Na Caixa Mágica sentimos cada entrega do master dos CD / DVD à fábrica que o irá reproduzir com um misto de ``amor'' e ``ódio''. Amor porque termina o período infernal de 15 dias que antecede o fecho da versão. Nesse período trabalha-se praticamente a dois turnos: o normal e o after-hours. O turno que termina às 3 ou 4 da manhã comunica com o que entra às 9:00 por email reportando os problemas encontrados e o trabalho desenvolvido.

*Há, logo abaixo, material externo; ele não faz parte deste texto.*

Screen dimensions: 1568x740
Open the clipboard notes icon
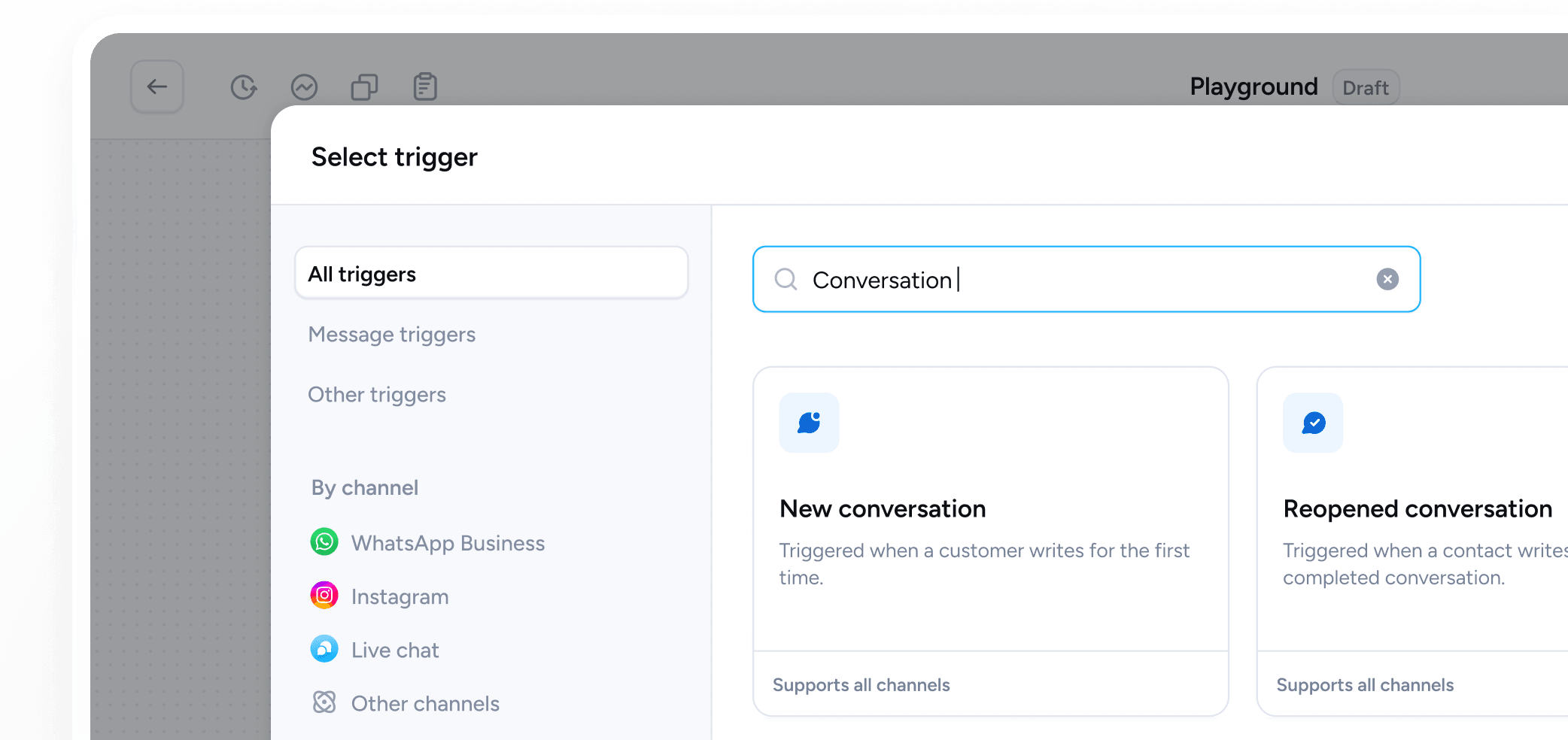[425, 87]
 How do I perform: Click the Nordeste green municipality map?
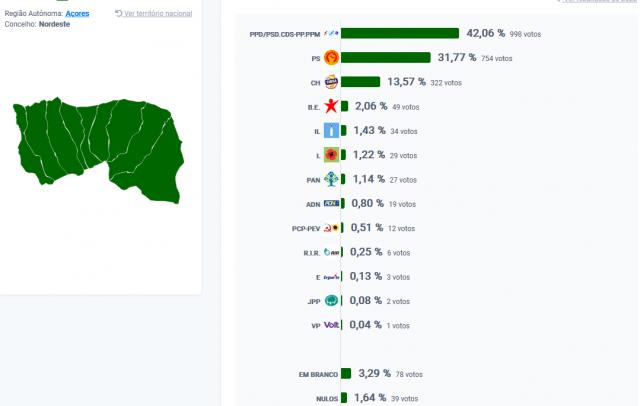point(98,148)
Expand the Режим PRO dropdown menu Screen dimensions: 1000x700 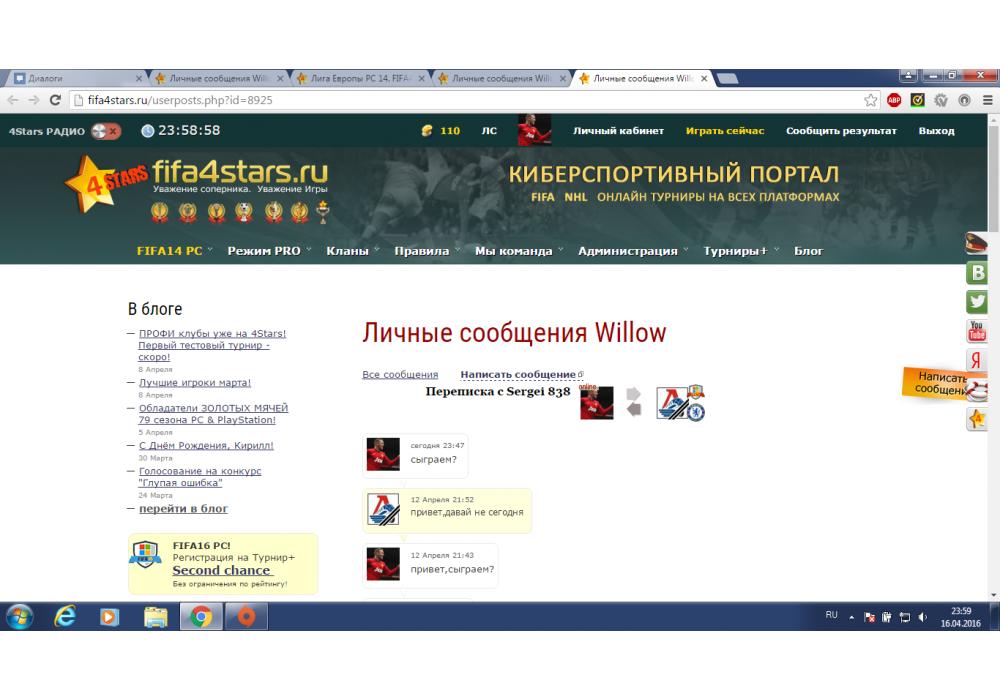[x=269, y=251]
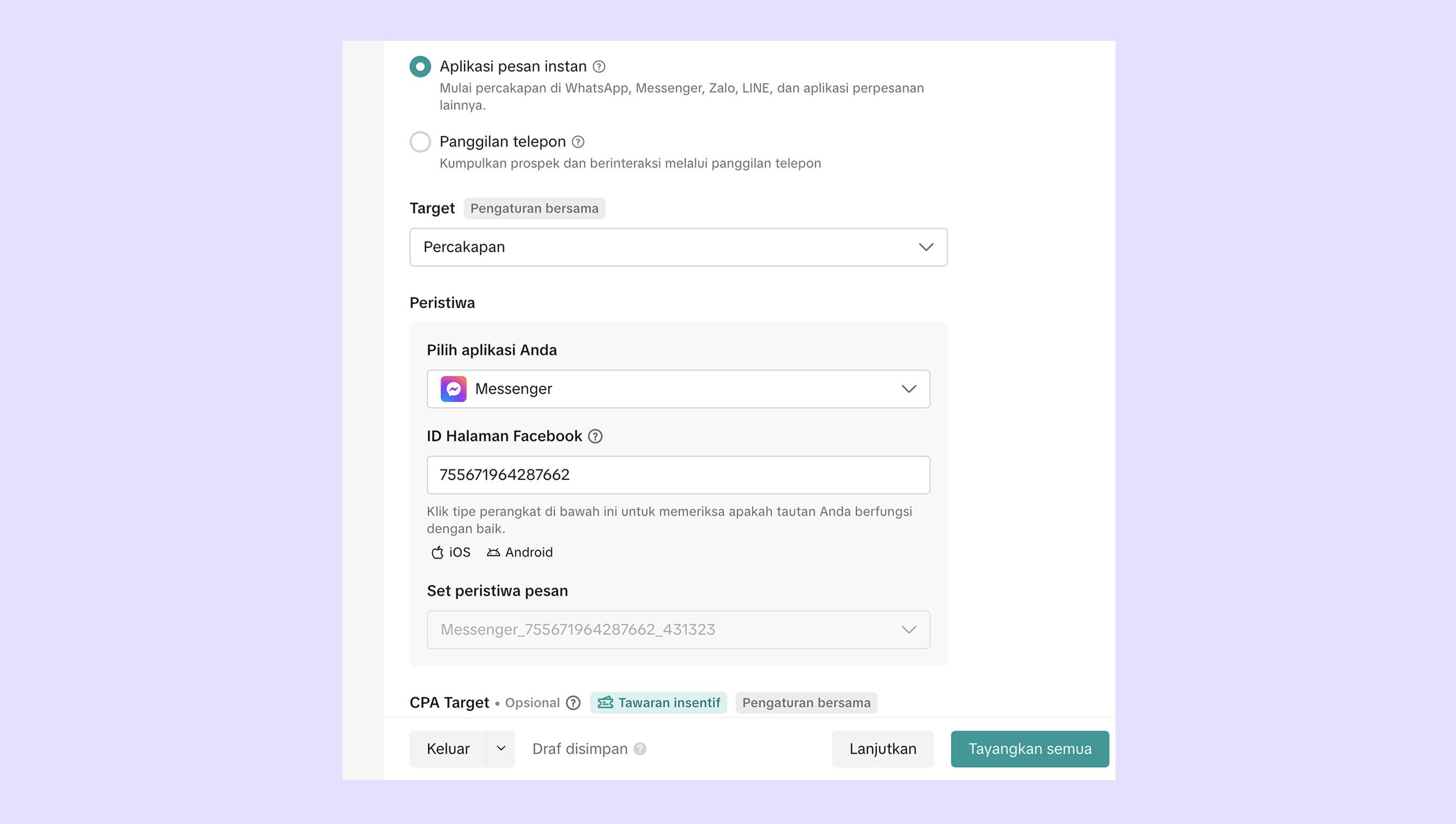The image size is (1456, 824).
Task: Click the ID Halaman Facebook input field
Action: click(678, 475)
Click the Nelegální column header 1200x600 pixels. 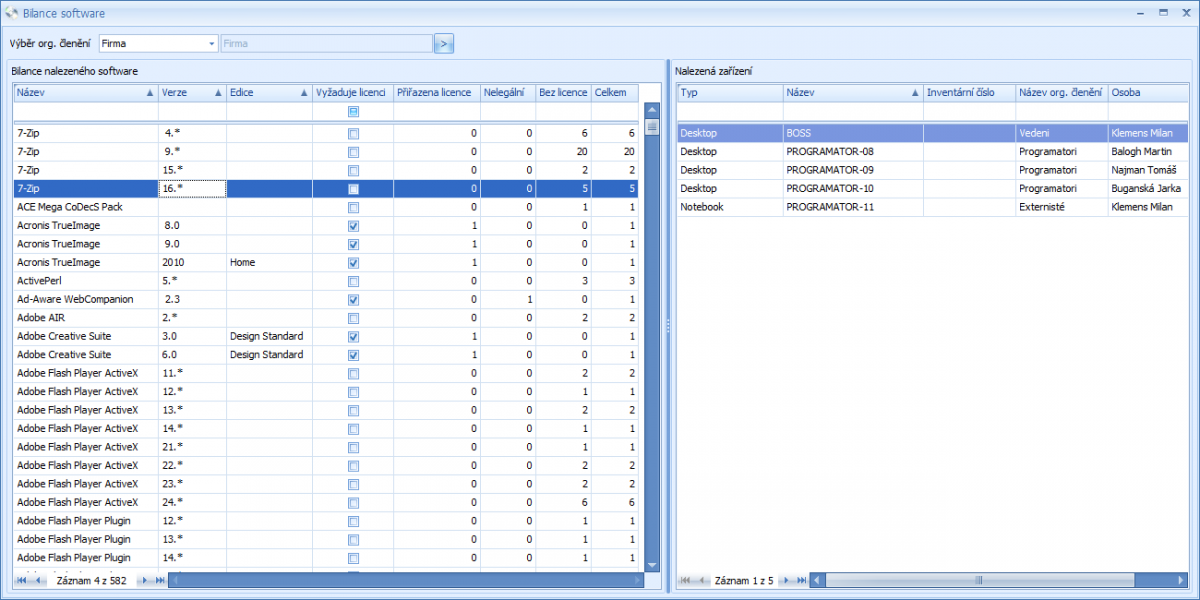click(x=507, y=92)
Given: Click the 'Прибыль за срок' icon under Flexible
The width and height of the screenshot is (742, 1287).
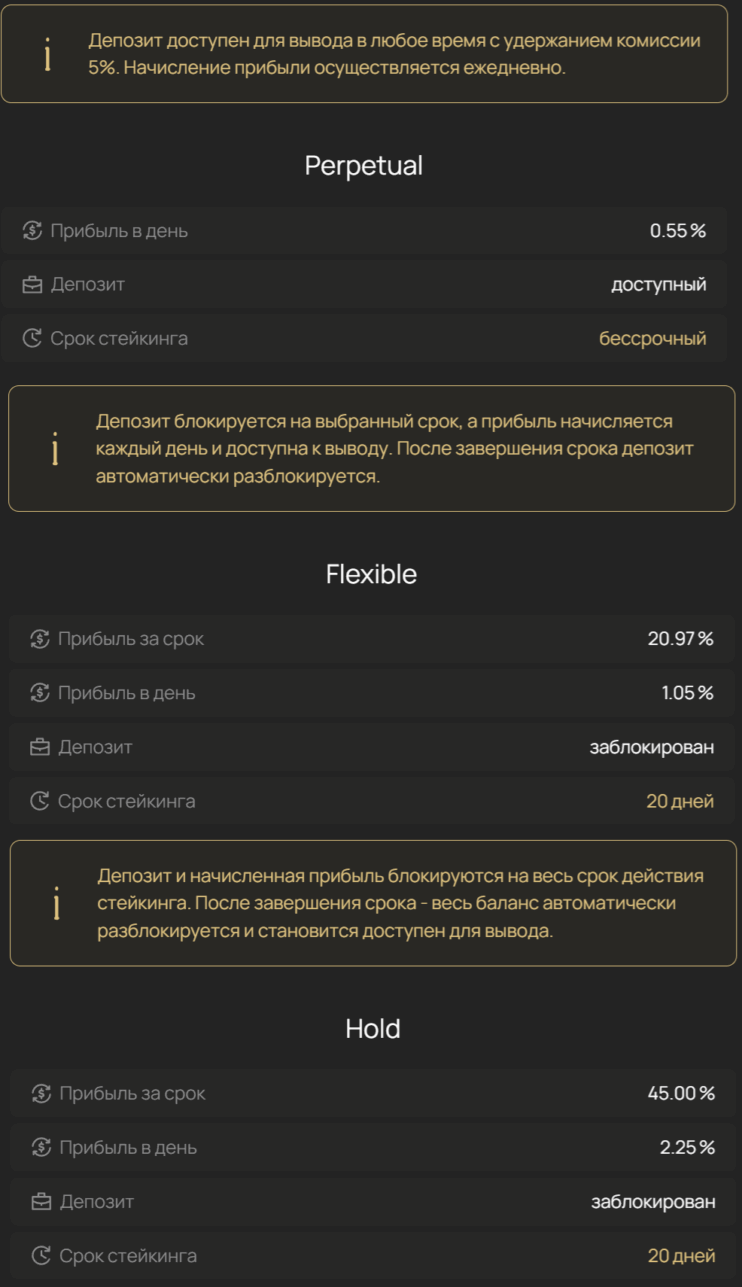Looking at the screenshot, I should click(x=40, y=639).
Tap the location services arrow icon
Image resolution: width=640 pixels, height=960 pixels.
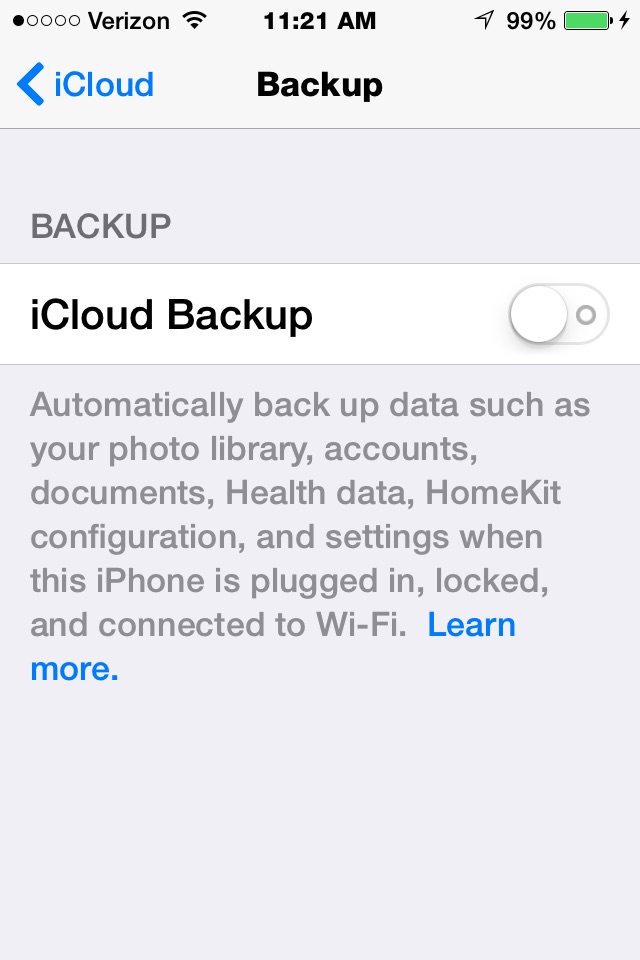[484, 20]
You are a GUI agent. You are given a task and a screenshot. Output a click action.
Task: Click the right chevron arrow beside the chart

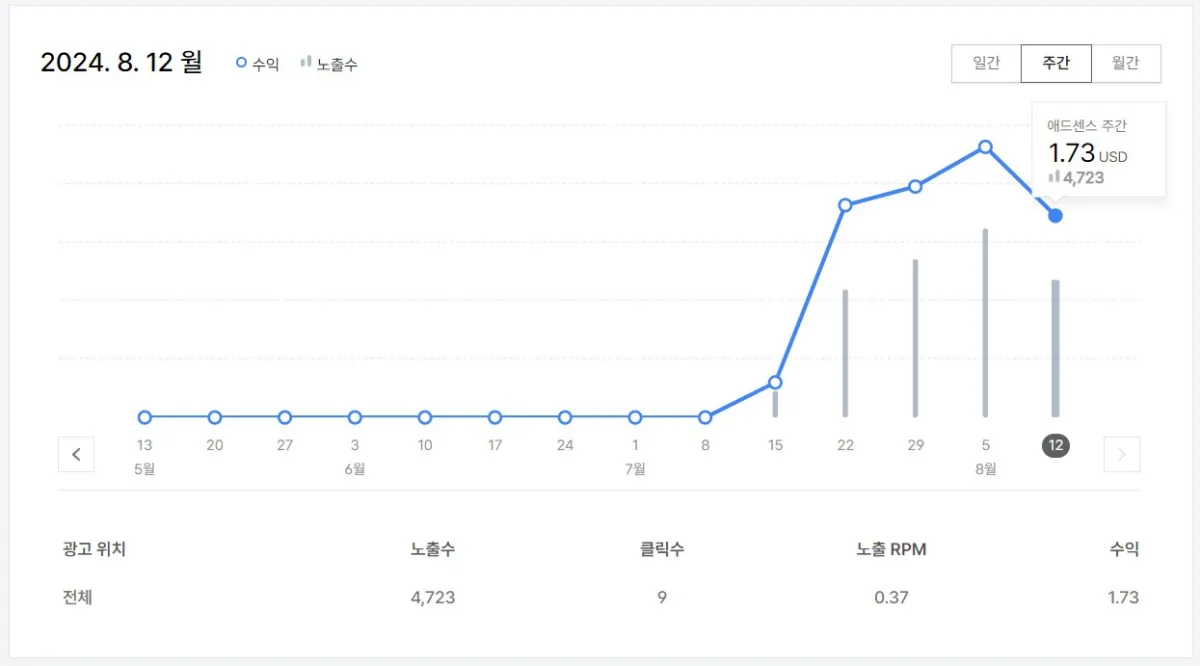tap(1121, 454)
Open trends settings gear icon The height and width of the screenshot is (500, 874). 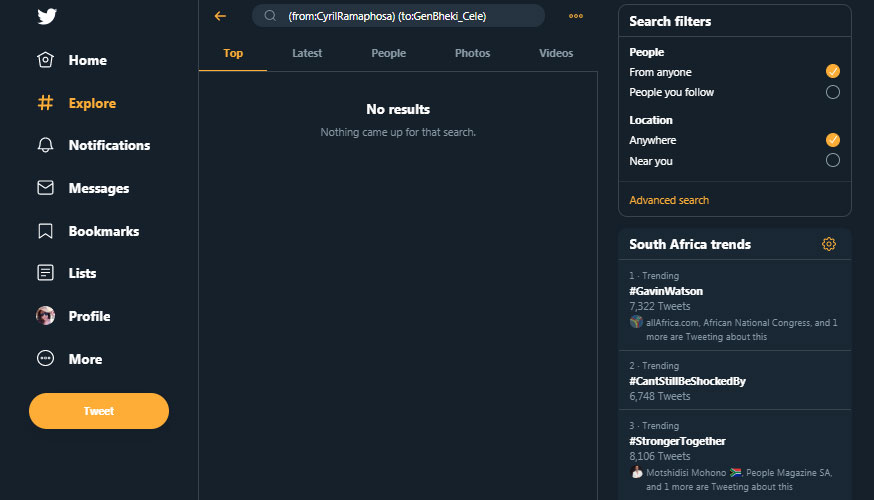click(x=828, y=244)
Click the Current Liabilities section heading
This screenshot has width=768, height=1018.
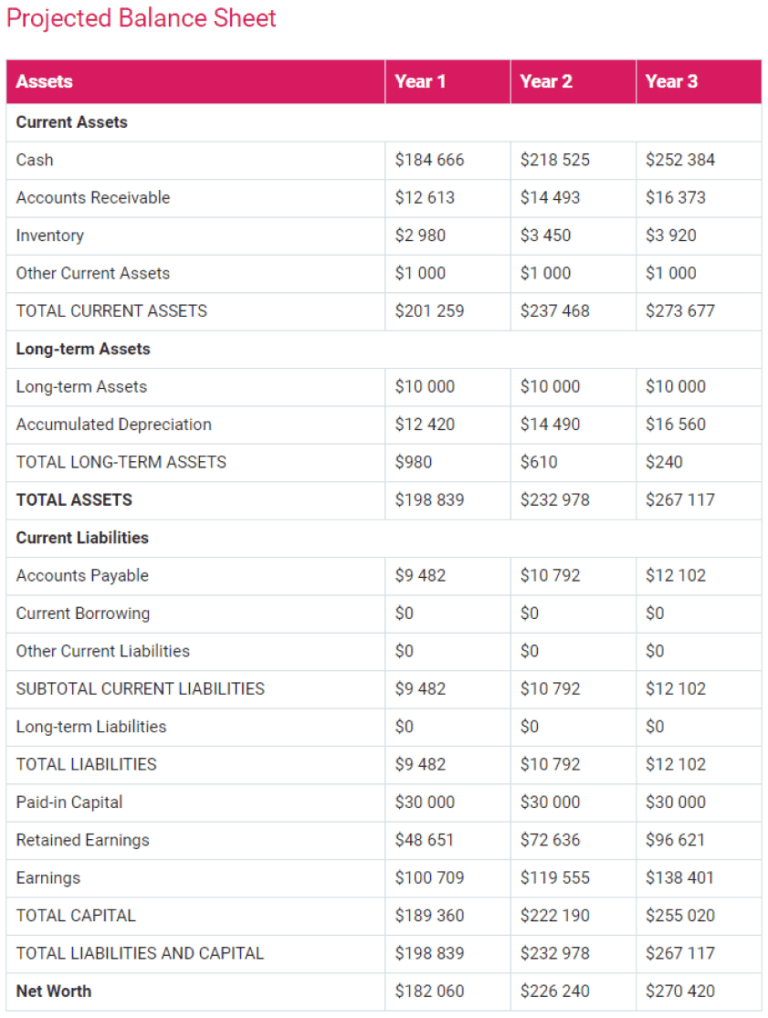click(x=82, y=538)

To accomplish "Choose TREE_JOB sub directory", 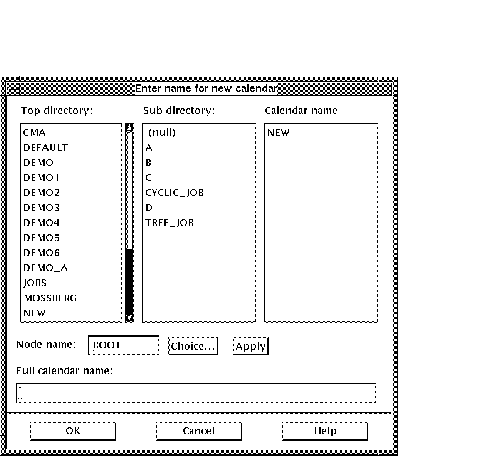I will tap(169, 223).
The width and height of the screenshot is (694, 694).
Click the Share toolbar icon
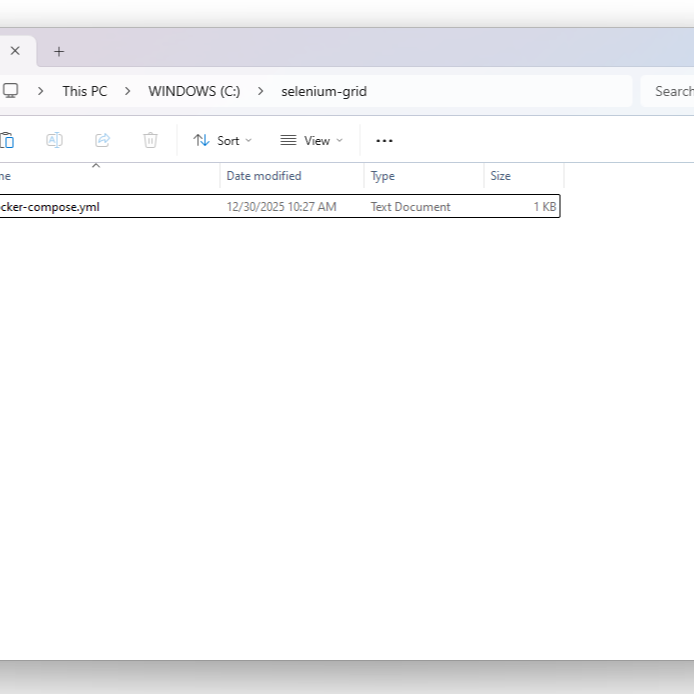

As baterias de testes chegam a ser feitos em 8 máquinas em simultâneo com grelhas que tentam testar todas as variantes.
A entrega do master também se reveste de algum ``ódio'' porque é de certa forma inevitável pensar que conseguíamos melhorar este ou aquele aspecto se tivéssemos mais três dias.
A Caixa Mágica 10, versão desktop e servidor, visa dar o seu contributo para o desenvolvimento equilibrado na nossa sociedade. Não é o único contributo. Existem empresas, universidades, institutos e ONGs/IPSS que o fazem no dia-a-dia e sem grandes alardes.
Contudo, sabemos que por um sistema operativo ser transversal a todos os sectores, existem bastantes olhos postos no trabalho que desenvolvemos.
E, reciprocamente, existem desafios que não recusaremos.
Não recusaremos apoiar grandes empresas a fazer migrações de parques de desktops. Institutos públicos e ministérios a repensar a sua estratégia. PMEs a reequilibrarem o seu orçamento de TI. Empresas de informática a reverem os seus modelos. E todos todos nós em casa a sentir a ``adrenalina'' de instalar uma nova versão, contactar com uma nova tecnologia.